First diagram out some reasonable facsimile of the possible combinations (diagram or table will suffice -- see notes for diagram). Here is a table:

We should see four kinds if the alleles for behavior and morphology recombine in a random fashion and they are listed above.

The net result of selection is "correlational" in that traits like behavior and morphology become non-randomly coupled because certain combinations of snakes/morphology are more easily detected or located by predators, while others rely on in essence optical illusions that allow the snake to escape (rev/blot and strait/stripes.

Hamiltons equation is given by W or inclusive fitness:

W = direct effect of behavior on fitness + sum(indirect effects on relatives * coefficient of relatedness).

Social hymenoptera are predisposed to altruism, because the average coefficient of relatedness is 0.75. This is because a male is haploid and contributes an exact copy to his daughters (coefficient of relatedness through sire is 1) while the mother generates the normal 0.5 coefficient of relatedness for a typical diploid. Thus, two sisters would have an average coefficient of relatedness of (1+0.5)/2 = 0.75.

The logic: By increasing the average coefficient of relatedness, a sister (worker) is more pre-disposed to sacrifice fitness to help a sister (queen). In the cause of some social hymenoptera this amounts to giving up reproduction to allow the queen to reproduce for the hive (eusocial colony).

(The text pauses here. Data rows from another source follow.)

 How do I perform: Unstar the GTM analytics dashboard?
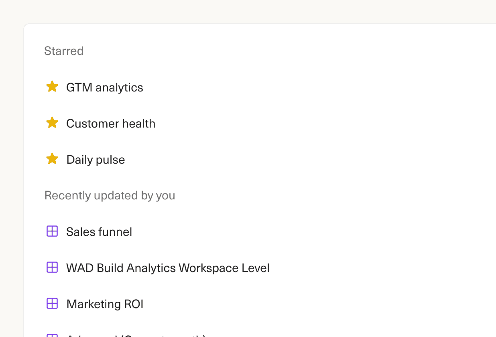coord(52,87)
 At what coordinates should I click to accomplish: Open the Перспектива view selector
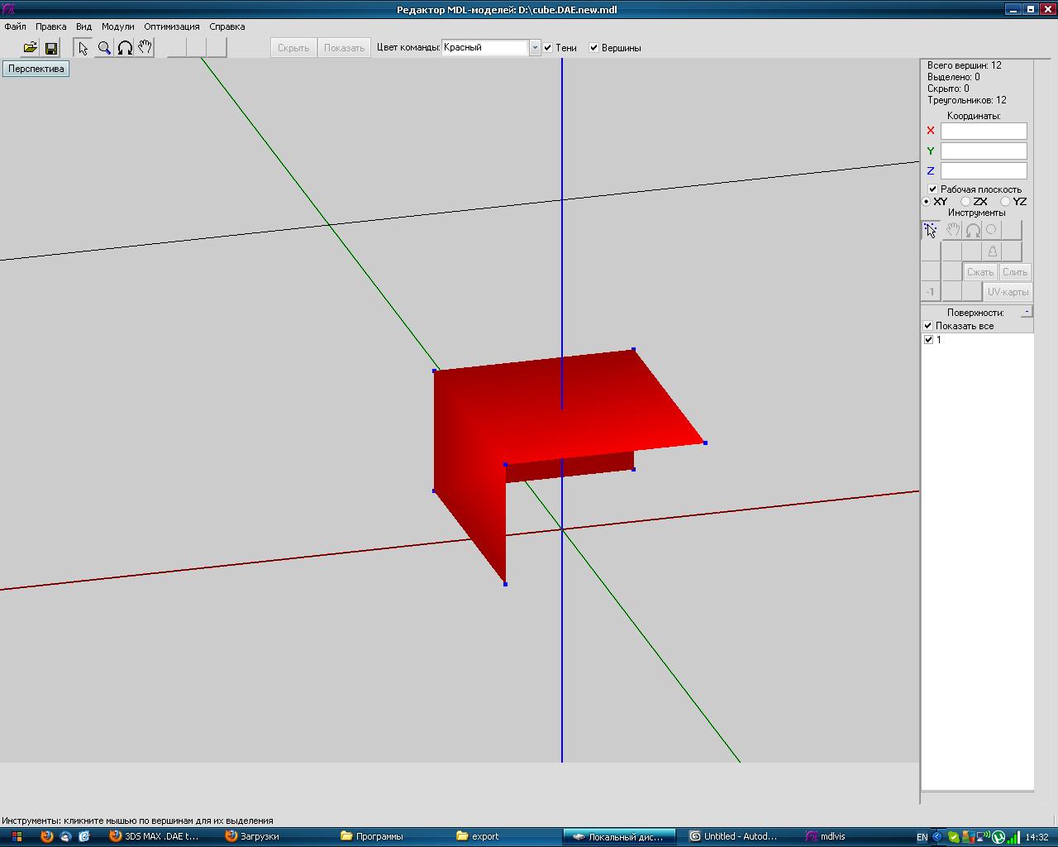pyautogui.click(x=36, y=69)
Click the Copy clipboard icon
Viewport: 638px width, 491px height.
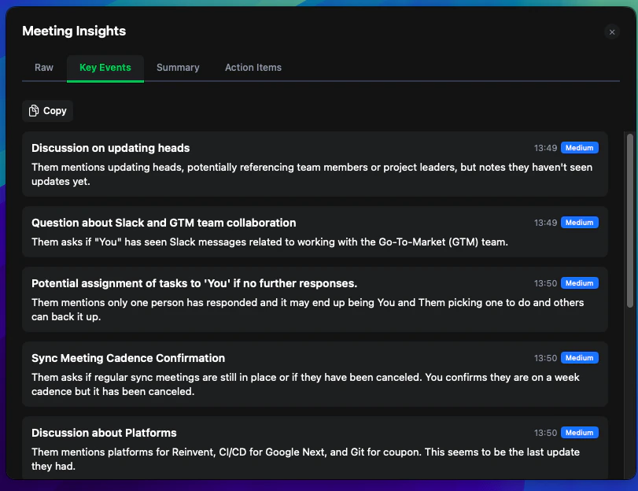point(33,110)
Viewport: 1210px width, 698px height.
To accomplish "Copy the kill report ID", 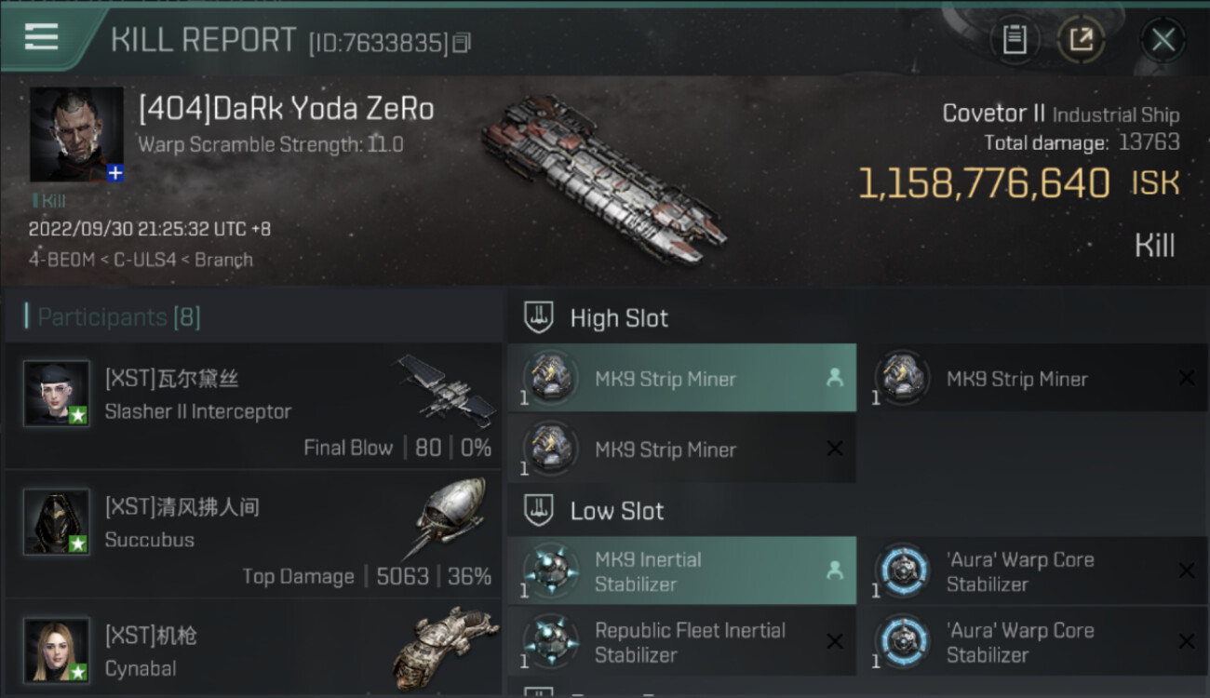I will [x=462, y=43].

Two critical conditions for sympatric speciation are:

1. positive assortative mating (necessary explain what it is or diagram -- e.g., choosy female diagram and male traits).
2. hybrid unfitness (necessary explain what it is or diagram)

The hybrid unfitness selects females for the evolution of a pre-mating isolating mechanisms. Any female that mates with the wrong species and produces hybrid (unfit) progeny is at a severe fitness disadvantage compared to a female that evolves mate choice behavior.

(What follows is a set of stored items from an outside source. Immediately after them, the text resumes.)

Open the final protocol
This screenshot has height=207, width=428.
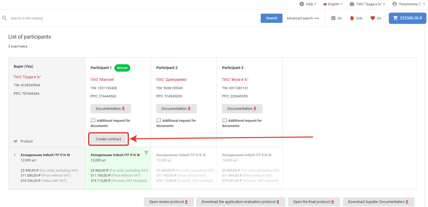314,202
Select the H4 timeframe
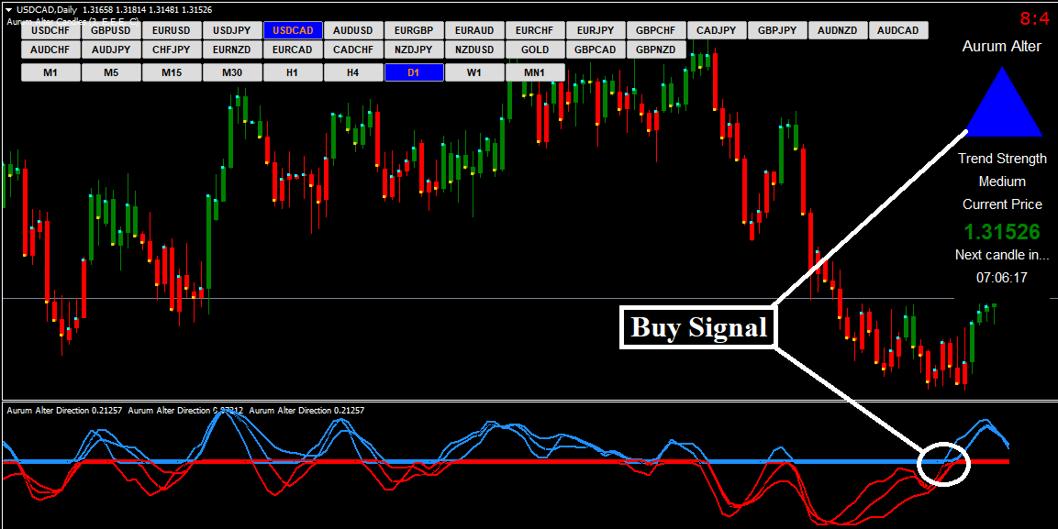Viewport: 1058px width, 529px height. [x=353, y=72]
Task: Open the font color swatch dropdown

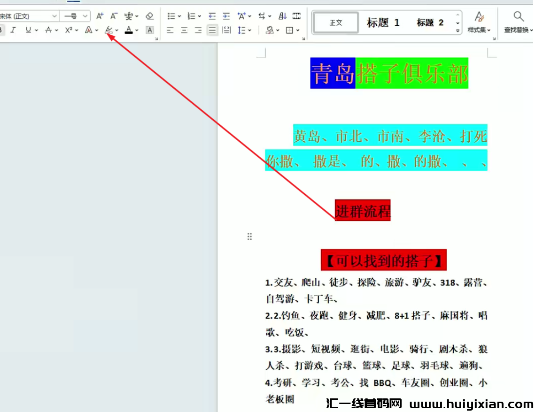Action: pos(137,30)
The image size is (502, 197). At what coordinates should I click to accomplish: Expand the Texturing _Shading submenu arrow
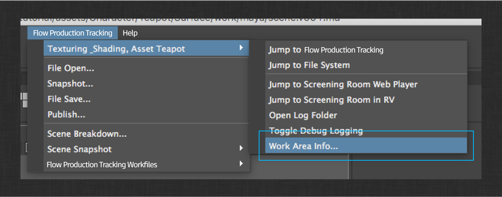click(x=241, y=48)
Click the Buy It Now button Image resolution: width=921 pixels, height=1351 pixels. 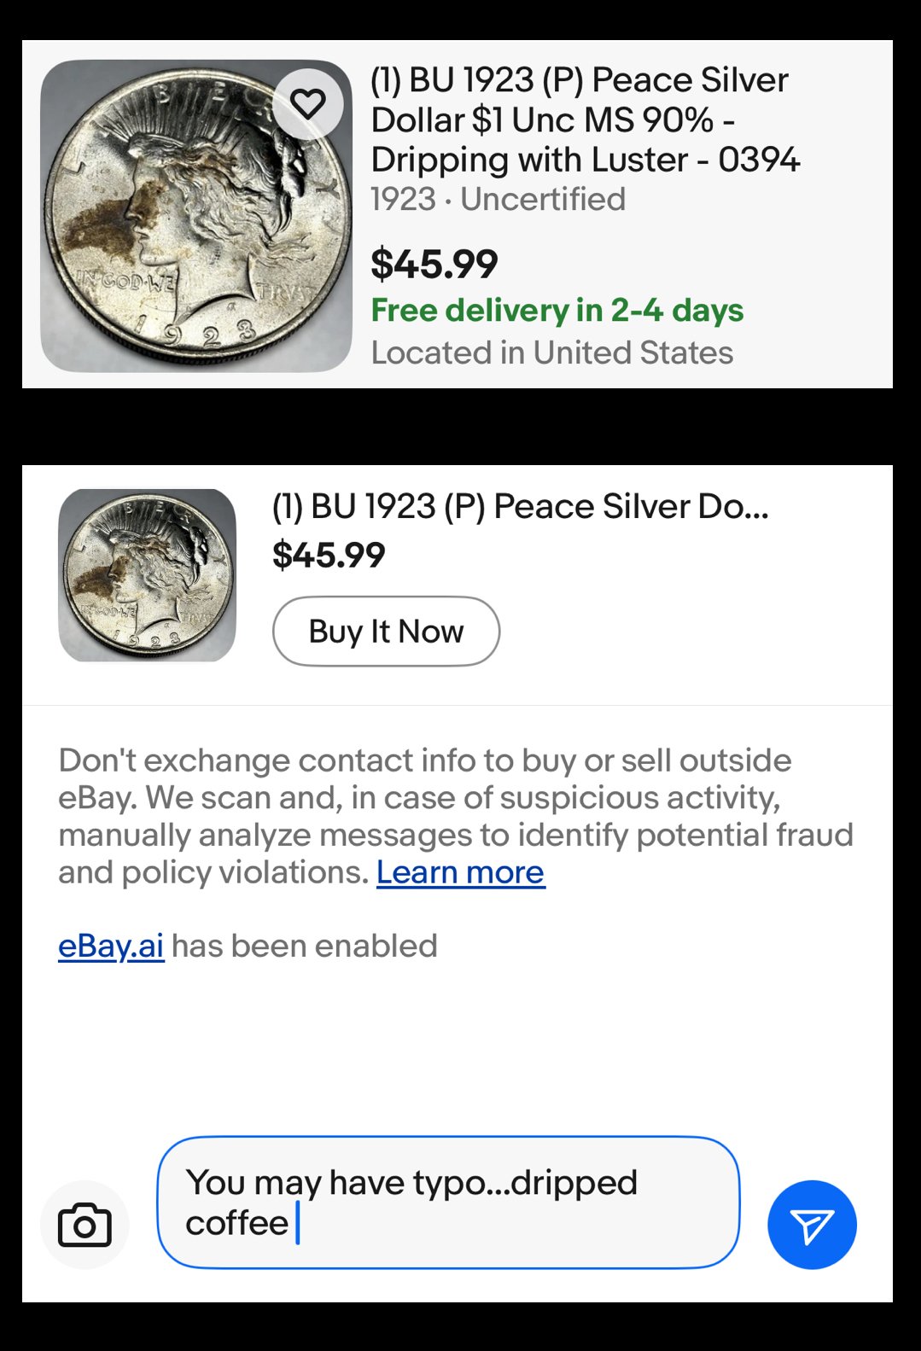[386, 631]
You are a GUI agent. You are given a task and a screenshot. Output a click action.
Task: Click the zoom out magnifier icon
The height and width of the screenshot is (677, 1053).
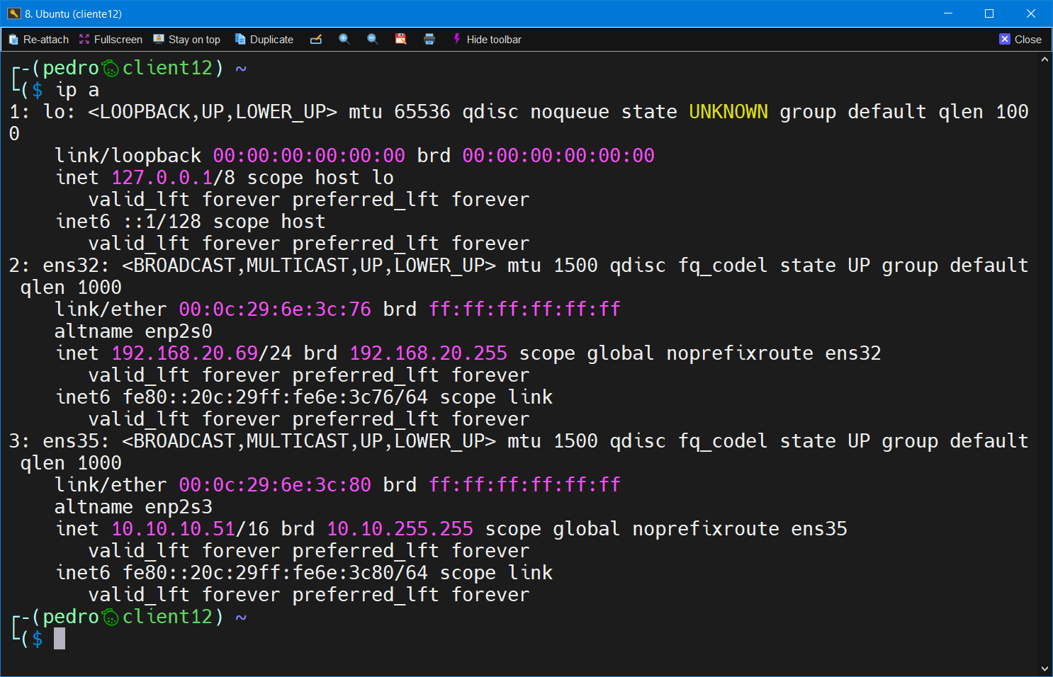coord(373,40)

However, mate choice behavior usually involves some kind of trait in the male, which in the case of sympatric speciation must be different between the males in the two hybridizing species.

From the flip side a male benefits by having a highly discriminating tail, largely because he does not produce unfit progeny.

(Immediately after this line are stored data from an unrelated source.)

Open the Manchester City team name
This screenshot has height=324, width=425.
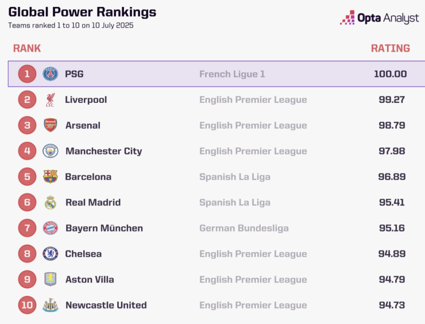(x=104, y=151)

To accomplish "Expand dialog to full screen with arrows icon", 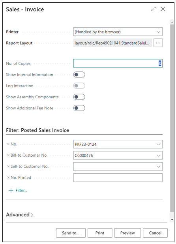I will pyautogui.click(x=154, y=9).
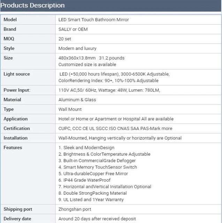
Task: Select the Model label cell
Action: tap(28, 20)
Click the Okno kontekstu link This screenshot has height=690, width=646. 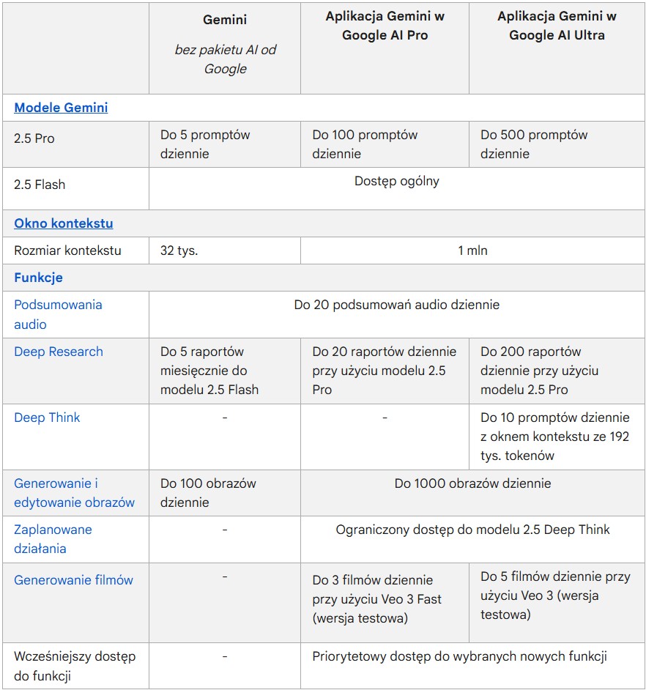64,223
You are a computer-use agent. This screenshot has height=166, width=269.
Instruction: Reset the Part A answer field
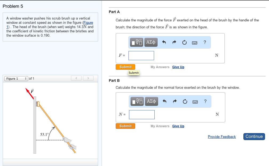185,42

b) Describe how learning as a cognitive process, and memory as a cognitive process limit the solutions that animals can come up with from the point of view of optimal foraging? Do these processes constrain optimal foraging and if so, why?

Diagram of marginal value theorem (either the classic with a tangent or the alternate with an optimum).

b) learning how many flowers to visit is a constraint on optimal foraging as optimal foraging theory assumes that animals are all knowing. An animal cannot forage optimally unless it has such knowledge.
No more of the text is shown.